*Exercise instructions*.
Copy out, word for word, the stretch of the records from the line containing "The height and" through the end of the records, omitting the pictures.

-------------------------

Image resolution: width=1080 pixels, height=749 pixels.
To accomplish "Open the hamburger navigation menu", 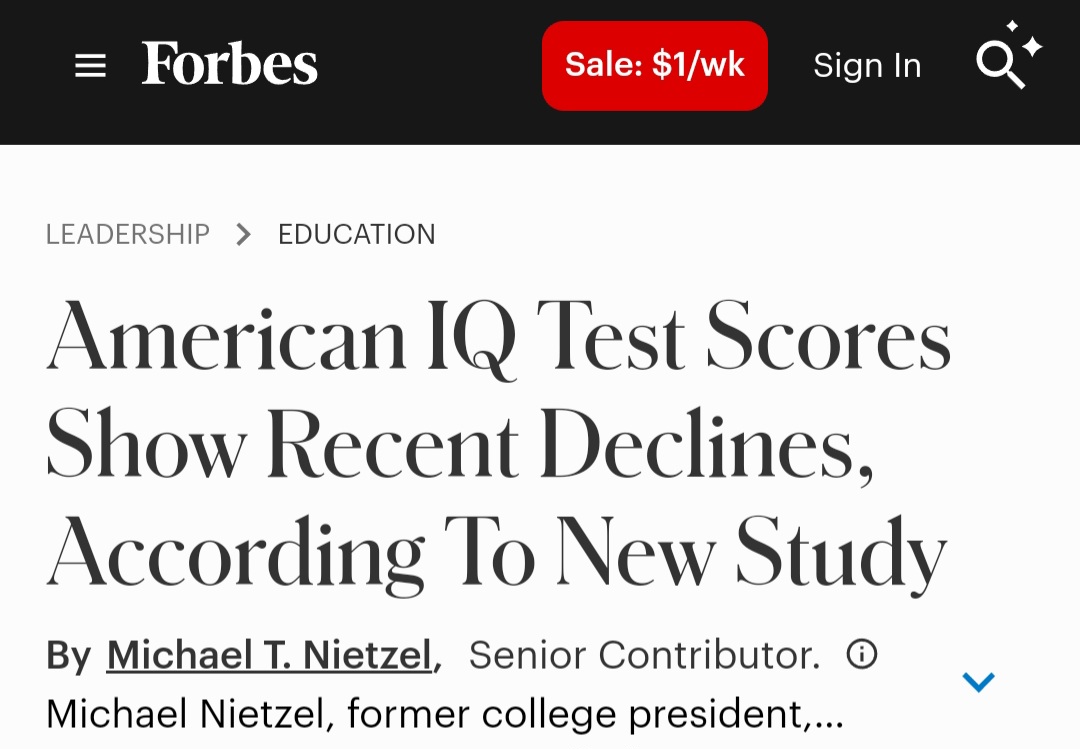I will pos(90,66).
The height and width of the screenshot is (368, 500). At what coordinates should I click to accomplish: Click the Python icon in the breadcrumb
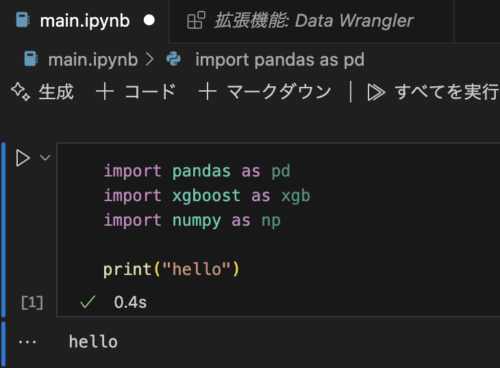tap(174, 59)
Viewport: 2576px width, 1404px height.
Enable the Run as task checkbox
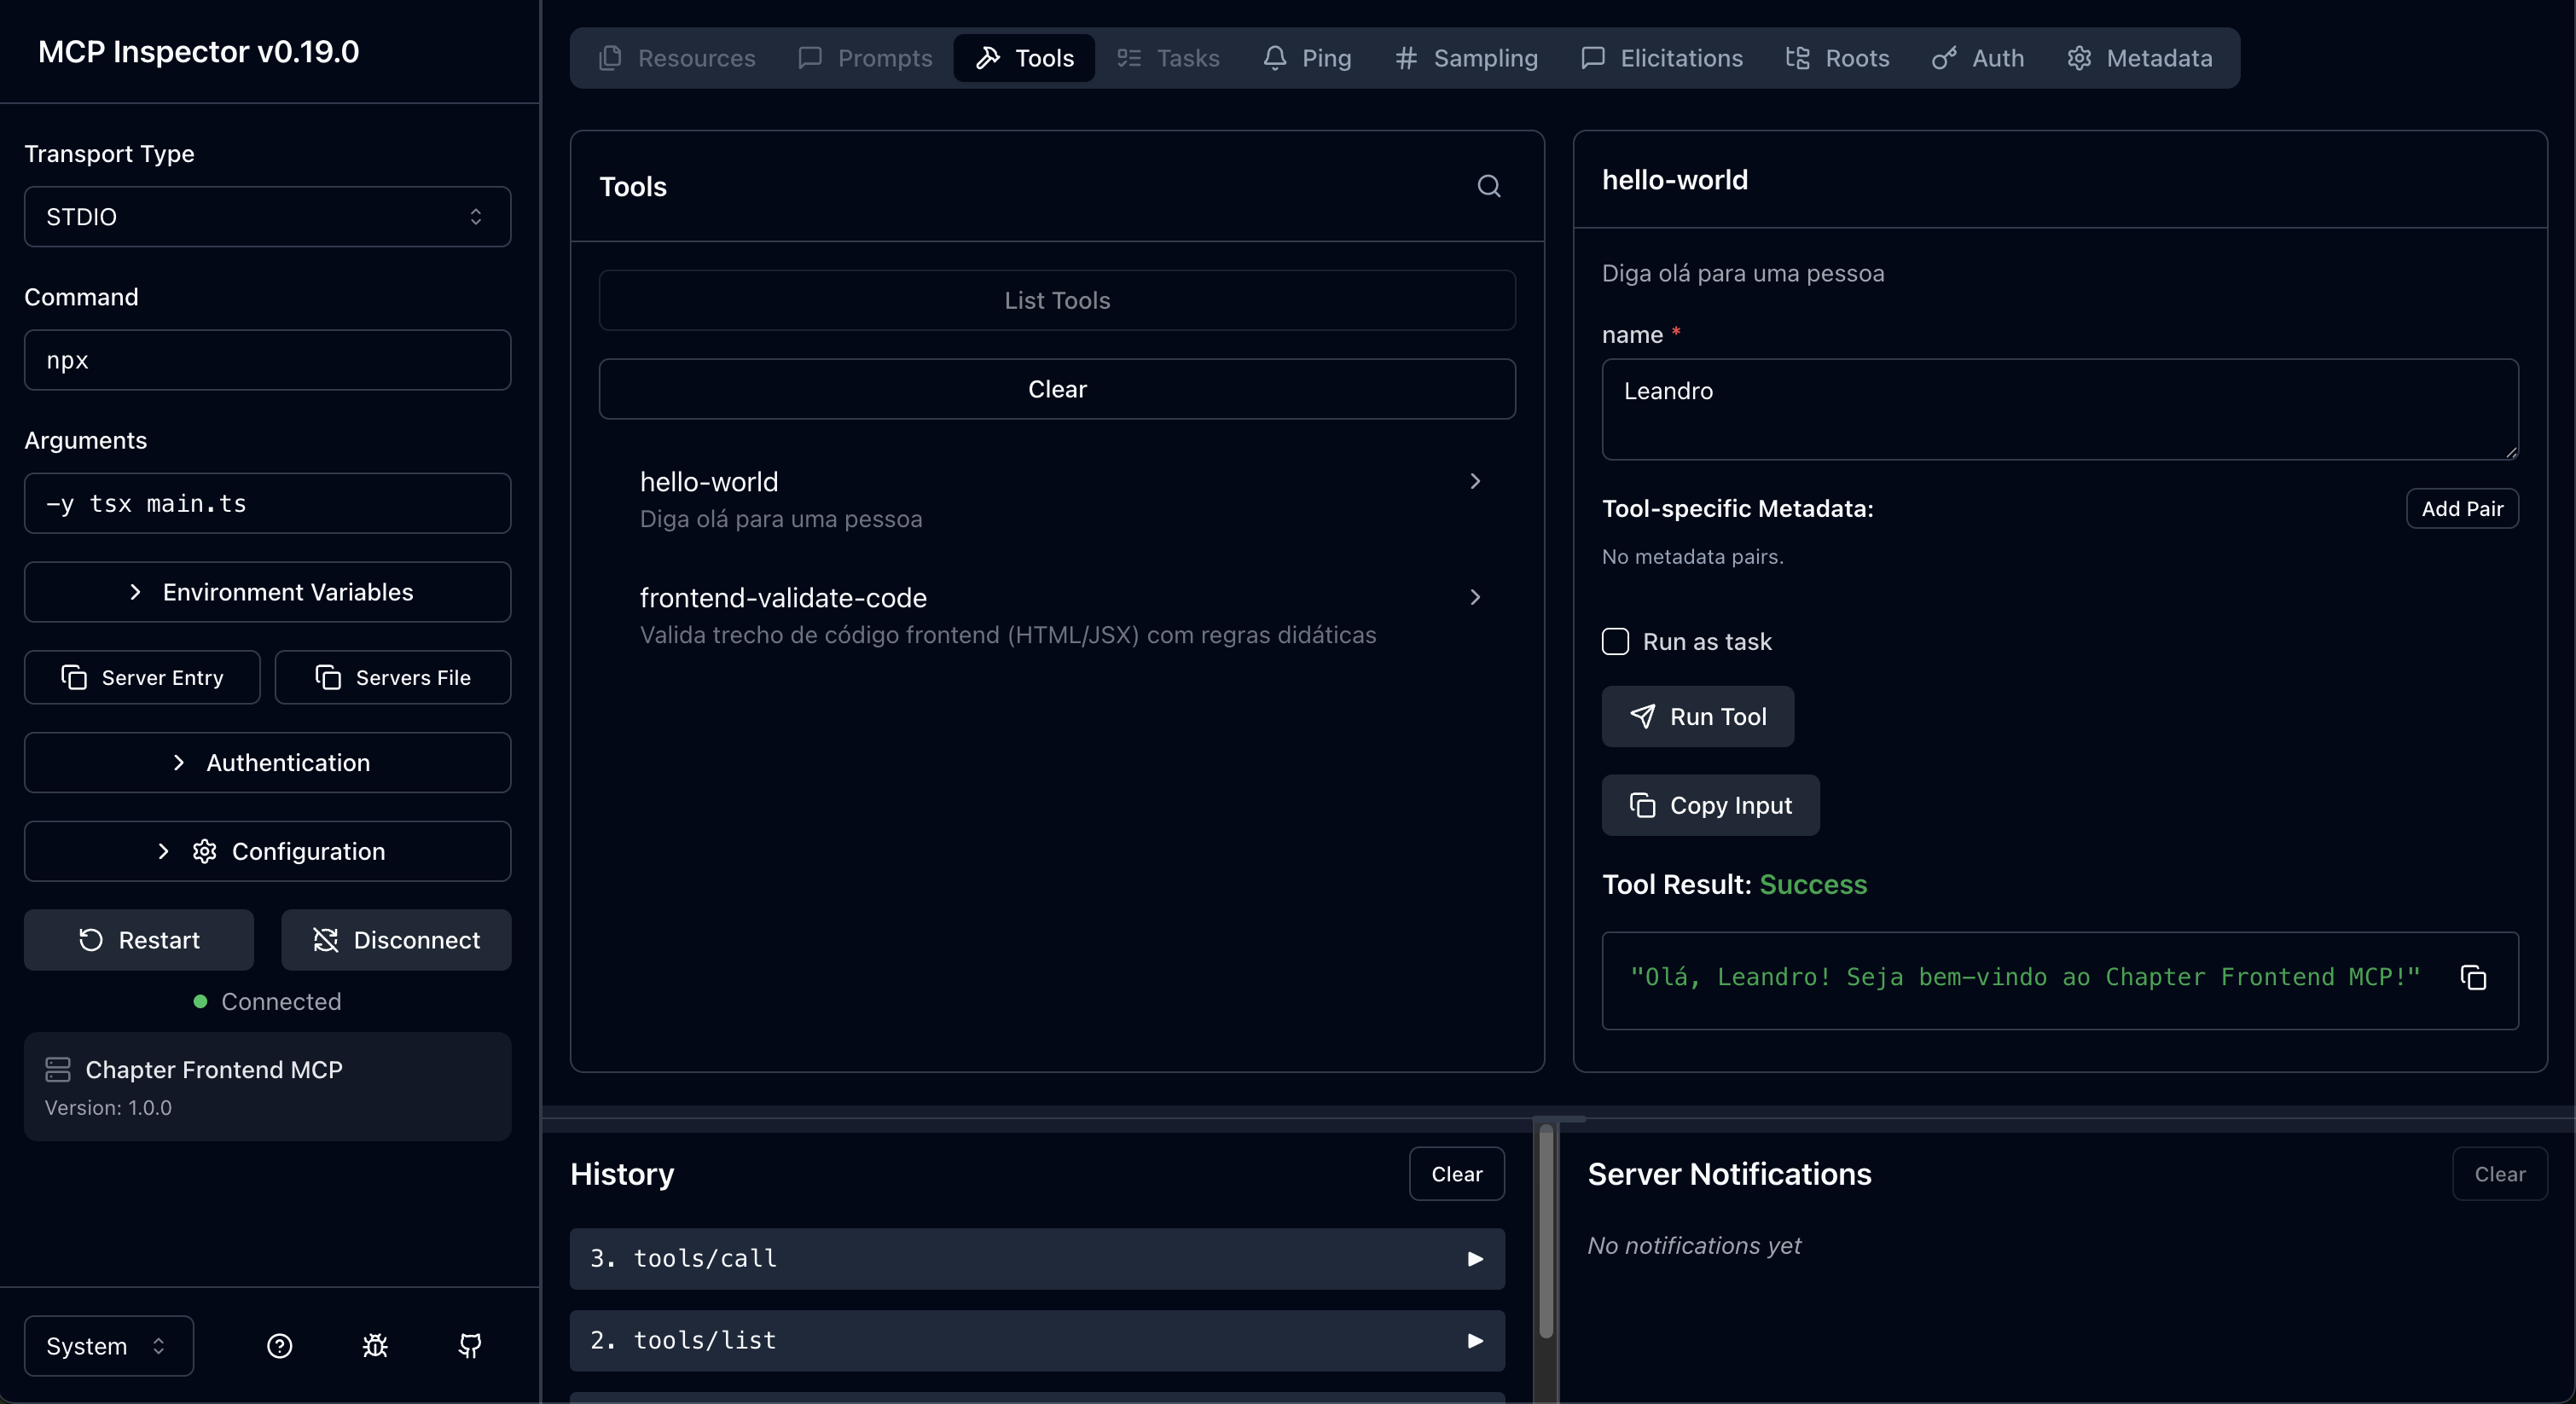pos(1615,641)
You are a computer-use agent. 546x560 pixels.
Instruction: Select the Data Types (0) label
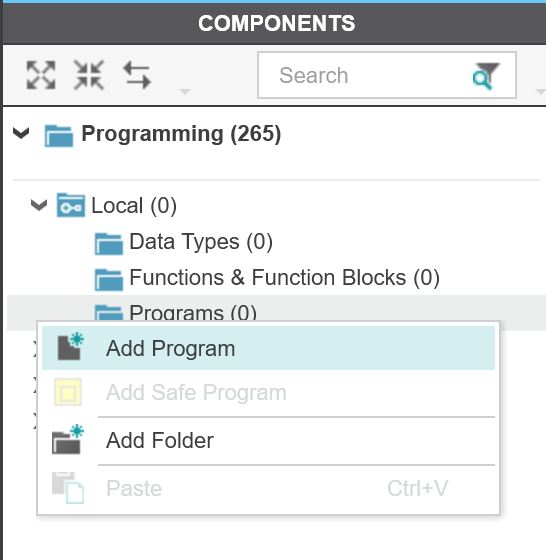coord(201,242)
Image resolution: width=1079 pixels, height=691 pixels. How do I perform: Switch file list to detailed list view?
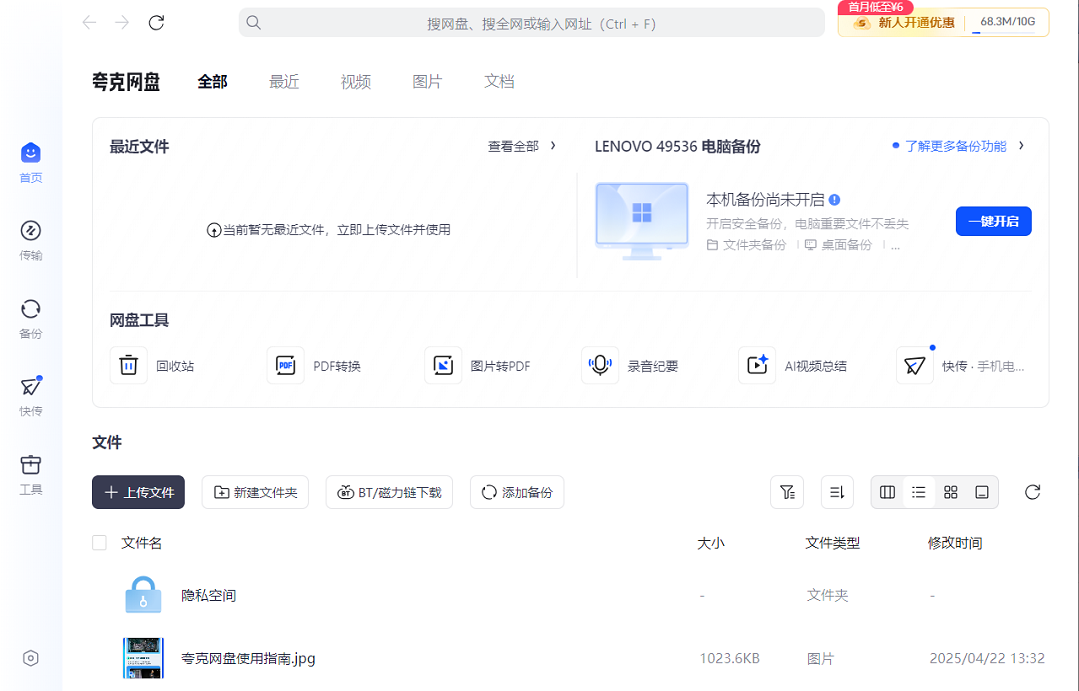[x=919, y=492]
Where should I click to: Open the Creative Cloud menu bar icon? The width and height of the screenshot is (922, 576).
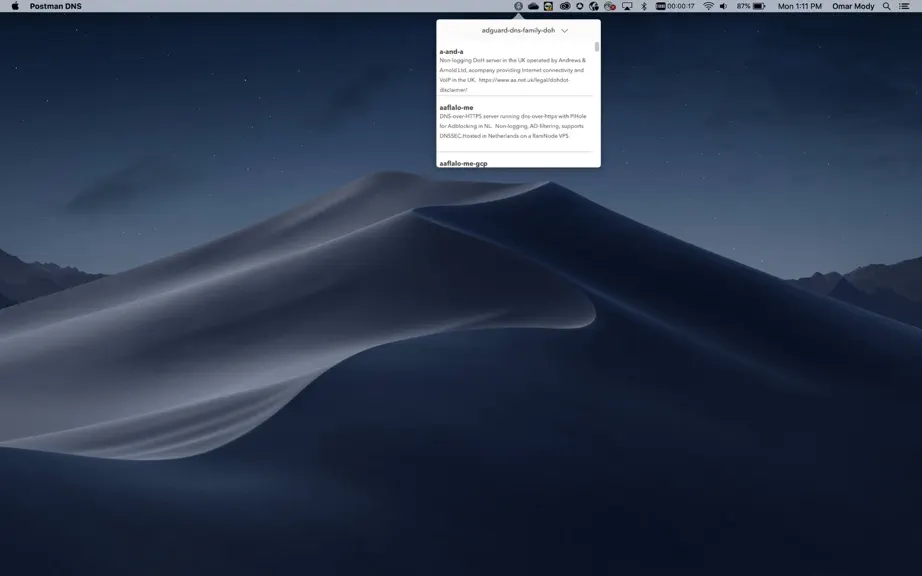pyautogui.click(x=565, y=6)
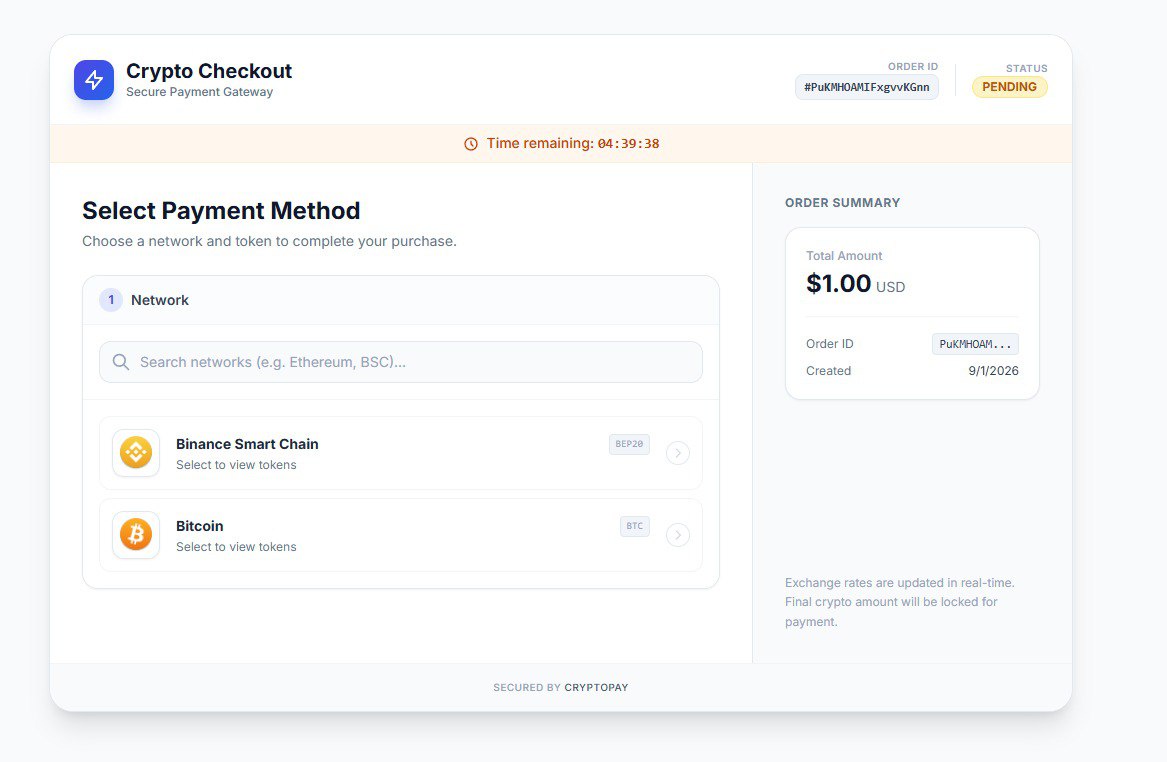Click the BTC network tag
The width and height of the screenshot is (1167, 762).
[635, 526]

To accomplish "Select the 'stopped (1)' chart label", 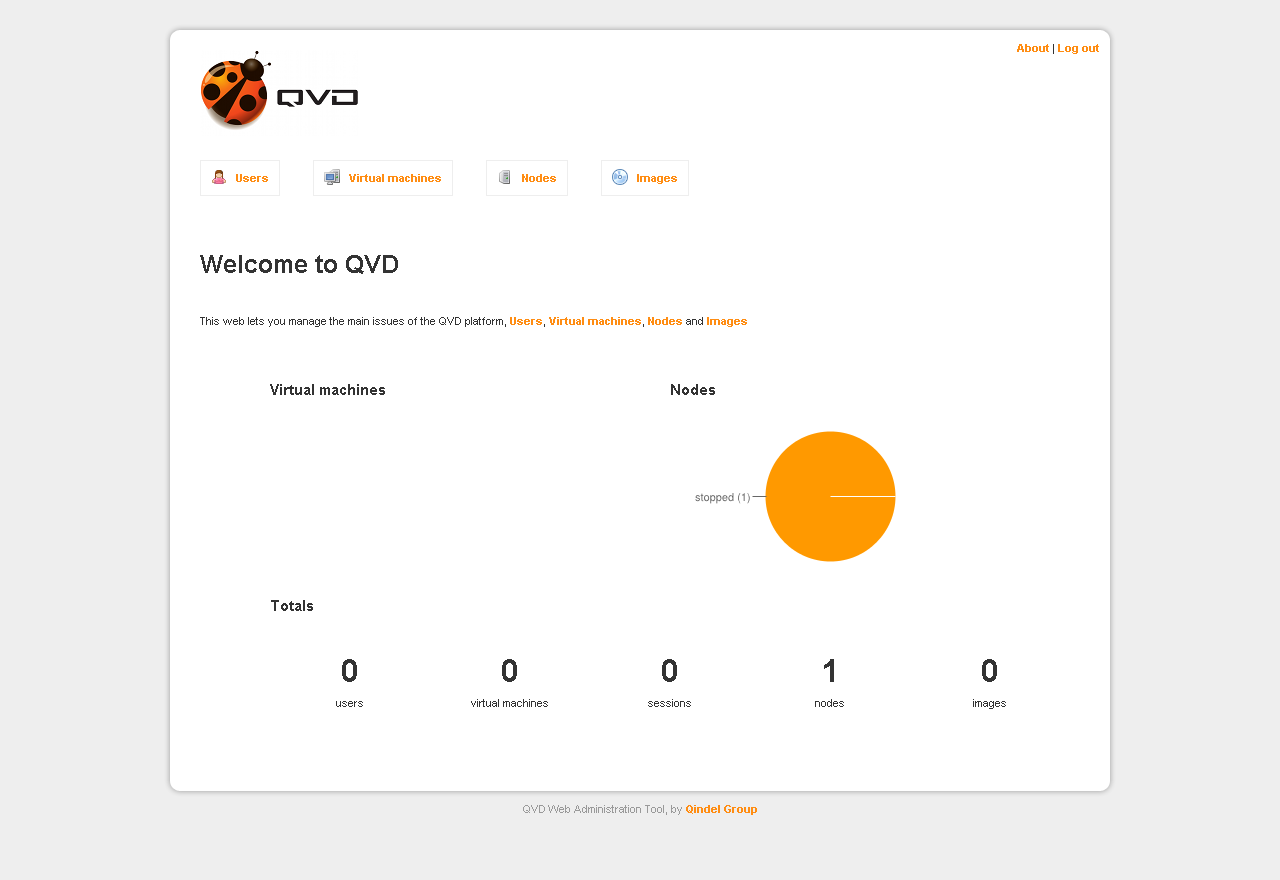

-------------------------

*Task output*.
The height and width of the screenshot is (368, 500). At what coordinates should I click to accomplish: Click the Python icon in the breadcrumb
tap(174, 59)
Viewport: 2576px width, 1404px height.
Enable the Run as task checkbox
pos(1615,641)
You are a computer-use agent. 546x560 pixels.
Instruction: Select the Data Types (0) label
coord(201,242)
Image resolution: width=1079 pixels, height=691 pixels. How do I perform: Switch file list to detailed list view?
[x=919, y=492]
Where should I click to: Open the Creative Cloud menu bar icon? The width and height of the screenshot is (922, 576).
pyautogui.click(x=565, y=6)
Click the BTC network tag
The width and height of the screenshot is (1167, 762).
[635, 526]

To accomplish "Select the 'stopped (1)' chart label", 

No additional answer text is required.